• What is required:
Extend the journal excerpt below, starting after its final sentence about the tree outside the office window.

• Text extract:
==*==
Yesterday I finished the introduction for Two Worlds and In Between. Well, at least I hope that I finished it. I don't like writing these sorts of things. Anyway, it comes in at 1,541 words. I take George Orwell to task over that silly and too often parroted comment, "Good prose is like a windowpane.” But, also, I think writing instructors often fail to present the quotation in the context of the essay it has been taken from ("Why I Write," June 1946, originally published in the final issue of Gangrel, Summer 1946). Above all else, Orwell was a propagandist, which is not a bad thing. He had messages that needed speaking. And he needed them spoken very clearly (though, he was still awfully fond of metaphor, hence Animal Farm). But to think this applies to all prose, it was arrogant and short sighted of Orwell to think this, and idiotic for writers today to follow this edict.

I also cleaned up the keynote speech I gave at the HPLFF, because S.T. Joshi has asked to publish it (I can't remember where).

And that was work yesterday. I sat here and wrote and edited while Spooky went to South County to see her parents and her brother.

Oh, and thanks to Cat Conley ([livejournal.com profile] catconley, "The Awkward Marmoset") for sending me a copy of Greer's Moonwise. It was a pleasant surprise.

Last night there was far too much CoX. [livejournal.com profile] stsisyphus showed up, and may even have joined out weird little group of vampires and supernatural ne'erdowells.

---

Please have a look at the current eBay auctions, which include the "napovel," written in the Minneapolis/St. Paul airport during our captivity there. All bids are much appreciated. We not only have to pay the taxes this month, we also have to consider the fact that both my iPod and cellphone were fried during the trip to Portland.

It's something of a mystery, and I know fuck-all about electronics. Neither will hold a charge now, and the iPod actually appears to have been wiped clean. I suspect my shoulder bag, at some point, came into contact with a strong magnetic field. I just don't know when it might have happened, or where. But as I rely heavily on both for writing, they will have to be replaced or repaired very soon. It may be the lithium-ion batteries only need to be replaced. I just don't know (and if you know anything about these sorts of conundrums, please say so).

---

I've been getting some good feedback on "John Four," which felt like a sort of story I haven't written before. So I was very nervous about it.

---

Somehow I forgot Sonya's ([livejournal.com profile] sovay) birthday. So, happy belated birthday, Sonya.

And now, more photos from Portland. I was amazed at the lushness of the neighborhood where we were lodging. Everything was green. I think of Rhode Island as being lush, but it can't compare to what I saw of Portland. So, here are some glimpses of the lushness and greenery:

H.P. Lovecraft Film Festival, Part 4 )
greygirlbeast: (Default)
We saved a tree yesterday. Which means I accomplished far more yesterday than on most days. It's the tree right outside my office window, a tree that happens to be on our next-door neighbors property. We awoke yesterday to the sound of chainsaws, one of the ugliest sounds in the world. It quickly became apparent that our neighbor was having all the trees and shrubs in her backyard cut down. But the tree by my window was still standing. I asked Spooky to please go and see what was up, if they intended to cut it down, too. She got dressed and went downstairs. She explained to the woman next door that the tree shades my office, and that in the summer it keeps this room from becoming quite as hot as the rest of the House. She told her we watched the birds and squirrels in the tree, and that the cats like to sit on my desk and do the same. The woman next door was sympathetic and told the man with the chainsaw to spare that tree. And so it's still standing this morning, and I am very, very grateful. I would not ever have been able to look out my window again without that tree; I would have pulled the curtain shut and left it shut.
==*==
(Dataset items)
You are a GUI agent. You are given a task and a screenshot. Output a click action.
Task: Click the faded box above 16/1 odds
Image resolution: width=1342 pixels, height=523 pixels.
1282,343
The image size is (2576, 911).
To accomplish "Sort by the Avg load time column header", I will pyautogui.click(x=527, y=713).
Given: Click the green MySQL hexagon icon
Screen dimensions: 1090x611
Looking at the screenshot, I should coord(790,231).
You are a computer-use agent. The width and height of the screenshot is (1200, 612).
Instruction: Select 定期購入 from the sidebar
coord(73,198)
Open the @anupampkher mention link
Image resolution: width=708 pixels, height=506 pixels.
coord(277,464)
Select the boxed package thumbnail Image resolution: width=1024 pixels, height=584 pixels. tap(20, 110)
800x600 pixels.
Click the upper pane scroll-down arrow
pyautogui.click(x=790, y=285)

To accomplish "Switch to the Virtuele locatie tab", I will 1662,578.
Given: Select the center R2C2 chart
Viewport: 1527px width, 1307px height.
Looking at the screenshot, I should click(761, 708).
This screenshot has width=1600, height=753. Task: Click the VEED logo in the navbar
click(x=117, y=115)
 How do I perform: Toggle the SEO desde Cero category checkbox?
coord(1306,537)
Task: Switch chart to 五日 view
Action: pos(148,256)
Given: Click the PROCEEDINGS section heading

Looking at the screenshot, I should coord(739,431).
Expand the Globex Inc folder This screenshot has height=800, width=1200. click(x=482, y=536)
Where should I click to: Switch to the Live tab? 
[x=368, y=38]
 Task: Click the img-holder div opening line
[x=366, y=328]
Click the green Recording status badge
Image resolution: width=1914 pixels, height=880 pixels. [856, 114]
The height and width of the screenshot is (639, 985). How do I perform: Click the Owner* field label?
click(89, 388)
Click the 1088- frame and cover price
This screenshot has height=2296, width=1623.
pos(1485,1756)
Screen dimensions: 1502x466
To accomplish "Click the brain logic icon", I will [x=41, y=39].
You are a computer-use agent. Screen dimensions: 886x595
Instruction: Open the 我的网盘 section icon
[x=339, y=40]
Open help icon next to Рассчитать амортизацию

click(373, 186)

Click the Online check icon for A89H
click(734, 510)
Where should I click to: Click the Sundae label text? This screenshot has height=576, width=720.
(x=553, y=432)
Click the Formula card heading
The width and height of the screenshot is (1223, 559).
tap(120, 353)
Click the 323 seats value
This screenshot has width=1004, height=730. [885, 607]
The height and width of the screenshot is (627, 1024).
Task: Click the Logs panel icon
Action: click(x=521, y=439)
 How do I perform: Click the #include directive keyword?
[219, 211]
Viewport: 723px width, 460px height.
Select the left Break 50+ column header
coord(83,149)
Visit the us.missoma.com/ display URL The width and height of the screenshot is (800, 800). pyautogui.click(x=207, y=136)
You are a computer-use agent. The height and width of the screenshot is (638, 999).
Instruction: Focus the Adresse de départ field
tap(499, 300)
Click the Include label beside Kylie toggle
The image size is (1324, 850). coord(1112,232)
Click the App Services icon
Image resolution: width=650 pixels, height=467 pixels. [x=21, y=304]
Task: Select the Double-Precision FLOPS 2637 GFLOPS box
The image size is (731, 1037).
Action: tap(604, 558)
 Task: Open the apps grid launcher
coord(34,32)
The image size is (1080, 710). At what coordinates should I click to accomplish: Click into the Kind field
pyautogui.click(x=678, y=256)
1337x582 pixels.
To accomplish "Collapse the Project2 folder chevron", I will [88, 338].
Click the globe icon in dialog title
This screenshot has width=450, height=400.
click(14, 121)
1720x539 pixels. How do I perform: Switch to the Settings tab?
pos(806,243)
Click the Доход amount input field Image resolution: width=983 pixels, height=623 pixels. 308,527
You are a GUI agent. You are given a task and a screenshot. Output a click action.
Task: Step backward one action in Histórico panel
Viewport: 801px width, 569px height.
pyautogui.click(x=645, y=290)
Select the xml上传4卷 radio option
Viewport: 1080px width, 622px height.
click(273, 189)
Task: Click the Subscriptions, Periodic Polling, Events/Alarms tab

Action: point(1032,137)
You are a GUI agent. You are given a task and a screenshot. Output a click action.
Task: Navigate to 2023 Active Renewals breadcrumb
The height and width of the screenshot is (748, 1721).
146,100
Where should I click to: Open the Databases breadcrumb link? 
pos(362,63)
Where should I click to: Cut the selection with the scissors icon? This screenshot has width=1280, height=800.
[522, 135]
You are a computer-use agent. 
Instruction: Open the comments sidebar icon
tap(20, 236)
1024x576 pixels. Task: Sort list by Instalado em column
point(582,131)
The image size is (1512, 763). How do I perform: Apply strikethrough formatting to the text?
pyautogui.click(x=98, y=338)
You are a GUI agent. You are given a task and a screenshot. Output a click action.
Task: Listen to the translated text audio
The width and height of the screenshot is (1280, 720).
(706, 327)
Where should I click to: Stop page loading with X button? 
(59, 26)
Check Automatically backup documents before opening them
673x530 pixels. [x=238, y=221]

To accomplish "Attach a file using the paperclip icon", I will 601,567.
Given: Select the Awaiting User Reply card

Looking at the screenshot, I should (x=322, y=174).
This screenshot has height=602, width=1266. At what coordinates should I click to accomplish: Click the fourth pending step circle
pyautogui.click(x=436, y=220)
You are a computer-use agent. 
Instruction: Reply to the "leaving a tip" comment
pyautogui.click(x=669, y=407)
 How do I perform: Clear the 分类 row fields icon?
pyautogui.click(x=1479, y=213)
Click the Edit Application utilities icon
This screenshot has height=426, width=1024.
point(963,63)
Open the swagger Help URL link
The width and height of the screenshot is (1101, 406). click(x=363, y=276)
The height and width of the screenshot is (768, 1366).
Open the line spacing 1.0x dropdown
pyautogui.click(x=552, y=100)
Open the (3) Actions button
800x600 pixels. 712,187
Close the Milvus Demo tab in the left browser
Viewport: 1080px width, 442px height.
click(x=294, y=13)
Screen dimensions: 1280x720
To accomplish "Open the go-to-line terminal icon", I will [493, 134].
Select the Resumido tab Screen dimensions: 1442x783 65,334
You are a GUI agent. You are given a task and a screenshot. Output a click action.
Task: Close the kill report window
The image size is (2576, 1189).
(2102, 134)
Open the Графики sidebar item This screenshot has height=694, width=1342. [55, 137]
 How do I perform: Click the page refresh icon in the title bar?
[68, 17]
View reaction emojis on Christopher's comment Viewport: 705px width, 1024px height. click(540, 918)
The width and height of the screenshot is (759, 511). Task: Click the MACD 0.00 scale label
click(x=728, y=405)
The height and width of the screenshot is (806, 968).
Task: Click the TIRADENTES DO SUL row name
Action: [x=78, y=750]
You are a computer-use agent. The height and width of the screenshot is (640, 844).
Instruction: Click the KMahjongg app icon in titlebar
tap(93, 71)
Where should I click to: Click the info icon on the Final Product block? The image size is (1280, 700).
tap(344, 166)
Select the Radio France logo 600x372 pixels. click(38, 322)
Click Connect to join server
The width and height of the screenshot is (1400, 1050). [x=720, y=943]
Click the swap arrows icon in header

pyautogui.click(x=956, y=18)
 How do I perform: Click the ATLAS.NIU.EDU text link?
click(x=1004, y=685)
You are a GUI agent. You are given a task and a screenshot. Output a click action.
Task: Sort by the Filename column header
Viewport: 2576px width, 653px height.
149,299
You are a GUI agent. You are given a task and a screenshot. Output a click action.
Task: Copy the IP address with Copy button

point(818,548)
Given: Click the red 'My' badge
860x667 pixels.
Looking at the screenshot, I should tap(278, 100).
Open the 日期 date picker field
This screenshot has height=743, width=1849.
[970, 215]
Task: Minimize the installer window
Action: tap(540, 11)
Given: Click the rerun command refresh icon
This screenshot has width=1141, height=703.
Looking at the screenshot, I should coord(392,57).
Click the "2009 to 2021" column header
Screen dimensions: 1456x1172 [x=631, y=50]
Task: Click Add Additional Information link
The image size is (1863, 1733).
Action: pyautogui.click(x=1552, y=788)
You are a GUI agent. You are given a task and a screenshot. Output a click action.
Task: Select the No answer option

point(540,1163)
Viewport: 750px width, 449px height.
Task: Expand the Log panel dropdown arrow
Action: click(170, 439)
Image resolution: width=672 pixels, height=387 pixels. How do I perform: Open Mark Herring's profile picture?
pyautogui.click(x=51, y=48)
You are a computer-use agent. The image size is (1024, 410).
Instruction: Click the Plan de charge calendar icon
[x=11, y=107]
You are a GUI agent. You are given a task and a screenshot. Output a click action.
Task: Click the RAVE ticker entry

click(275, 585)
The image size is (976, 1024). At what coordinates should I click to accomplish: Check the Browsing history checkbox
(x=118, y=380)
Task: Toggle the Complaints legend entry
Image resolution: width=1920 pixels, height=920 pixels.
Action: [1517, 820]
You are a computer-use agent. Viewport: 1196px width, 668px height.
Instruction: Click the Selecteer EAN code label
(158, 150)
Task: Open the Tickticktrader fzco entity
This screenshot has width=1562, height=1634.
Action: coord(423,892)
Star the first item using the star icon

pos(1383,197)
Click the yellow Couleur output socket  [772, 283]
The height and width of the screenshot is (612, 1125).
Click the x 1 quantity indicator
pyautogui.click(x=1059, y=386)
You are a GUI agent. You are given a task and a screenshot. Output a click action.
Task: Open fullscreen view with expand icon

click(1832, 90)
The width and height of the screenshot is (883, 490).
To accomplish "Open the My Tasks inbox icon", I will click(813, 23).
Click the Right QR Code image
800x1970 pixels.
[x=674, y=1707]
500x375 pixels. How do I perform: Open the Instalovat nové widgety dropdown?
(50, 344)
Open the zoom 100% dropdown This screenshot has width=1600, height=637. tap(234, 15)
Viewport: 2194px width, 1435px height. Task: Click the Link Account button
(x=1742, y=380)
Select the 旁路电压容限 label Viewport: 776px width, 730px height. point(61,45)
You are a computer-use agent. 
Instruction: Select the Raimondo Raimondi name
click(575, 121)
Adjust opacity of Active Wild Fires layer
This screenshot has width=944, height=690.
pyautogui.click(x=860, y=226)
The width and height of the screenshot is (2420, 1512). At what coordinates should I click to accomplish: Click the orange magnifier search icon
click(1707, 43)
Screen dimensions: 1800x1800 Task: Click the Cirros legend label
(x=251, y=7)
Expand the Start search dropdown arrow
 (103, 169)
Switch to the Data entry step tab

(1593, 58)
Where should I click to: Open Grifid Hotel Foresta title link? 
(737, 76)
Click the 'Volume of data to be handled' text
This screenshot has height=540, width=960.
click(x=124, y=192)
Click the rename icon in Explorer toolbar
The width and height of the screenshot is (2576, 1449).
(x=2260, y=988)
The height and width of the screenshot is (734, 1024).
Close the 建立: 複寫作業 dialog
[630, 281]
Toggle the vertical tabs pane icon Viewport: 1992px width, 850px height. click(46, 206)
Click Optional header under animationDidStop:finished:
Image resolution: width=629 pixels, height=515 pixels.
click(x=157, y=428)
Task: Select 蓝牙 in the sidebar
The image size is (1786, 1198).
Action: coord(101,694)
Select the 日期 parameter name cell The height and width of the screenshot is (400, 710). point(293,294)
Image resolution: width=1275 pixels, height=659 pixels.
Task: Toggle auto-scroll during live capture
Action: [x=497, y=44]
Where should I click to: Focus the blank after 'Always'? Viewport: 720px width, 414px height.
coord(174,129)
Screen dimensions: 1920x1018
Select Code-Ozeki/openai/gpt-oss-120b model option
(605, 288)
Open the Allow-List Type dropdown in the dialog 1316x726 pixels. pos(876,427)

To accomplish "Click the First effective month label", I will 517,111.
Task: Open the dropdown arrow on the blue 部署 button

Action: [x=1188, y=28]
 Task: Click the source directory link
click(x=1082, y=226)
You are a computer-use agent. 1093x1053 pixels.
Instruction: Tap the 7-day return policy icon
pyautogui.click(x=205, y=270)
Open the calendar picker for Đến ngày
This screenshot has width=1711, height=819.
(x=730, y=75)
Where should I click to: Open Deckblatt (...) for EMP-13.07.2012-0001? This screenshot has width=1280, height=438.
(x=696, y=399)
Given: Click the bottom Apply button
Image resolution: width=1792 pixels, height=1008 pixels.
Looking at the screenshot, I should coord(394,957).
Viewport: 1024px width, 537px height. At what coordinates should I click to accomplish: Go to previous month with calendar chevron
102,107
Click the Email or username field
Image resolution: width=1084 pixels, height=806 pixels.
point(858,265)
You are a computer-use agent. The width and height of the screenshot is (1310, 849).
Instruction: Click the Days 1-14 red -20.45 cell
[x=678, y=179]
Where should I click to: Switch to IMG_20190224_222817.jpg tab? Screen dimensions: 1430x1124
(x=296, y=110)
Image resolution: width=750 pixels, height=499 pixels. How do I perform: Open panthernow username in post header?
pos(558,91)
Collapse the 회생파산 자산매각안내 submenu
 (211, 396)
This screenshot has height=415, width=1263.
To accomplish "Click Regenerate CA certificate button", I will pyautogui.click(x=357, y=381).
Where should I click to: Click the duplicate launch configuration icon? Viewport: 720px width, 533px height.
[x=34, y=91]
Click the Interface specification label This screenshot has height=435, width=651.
==*==
• Solved problem:
Though, I did have a nightmare this morning about the tree being cut down.

Three of the seven artists I want to appear in the "Best of" anthology are now on board: Richard A. Kirk, Ryan Obermeyer, and Vince Locke. Four to go. And so far, no title better than Two Worlds and In Between has presented itself.

Yesterday was spent figuring out the second half of "The Yellow Alphabet," which I'll begin writing today, with "N is for Naga." It will appear at the end of the month in Sirenia Digest #57. Also, my big box of the new mass-market paperback of The Red Tree arrived via FedEx. I've not yet opened the box. I'd fear this is a sign of being utterly, completely jaded, but I suspect it has more to do with the hideous, inappropriate cover the book is saddled with (same hideous, inappropriate cover as on the trade paperback). I have no desire to be reminded of that cover. The Red Tree is not part of the "PR/UF" tramp-stamp parade, and it still angers me beyond words that it was made to look as if it is.

Also, there was quite a bit of email. There has been lately. Quite a bit of email, I mean.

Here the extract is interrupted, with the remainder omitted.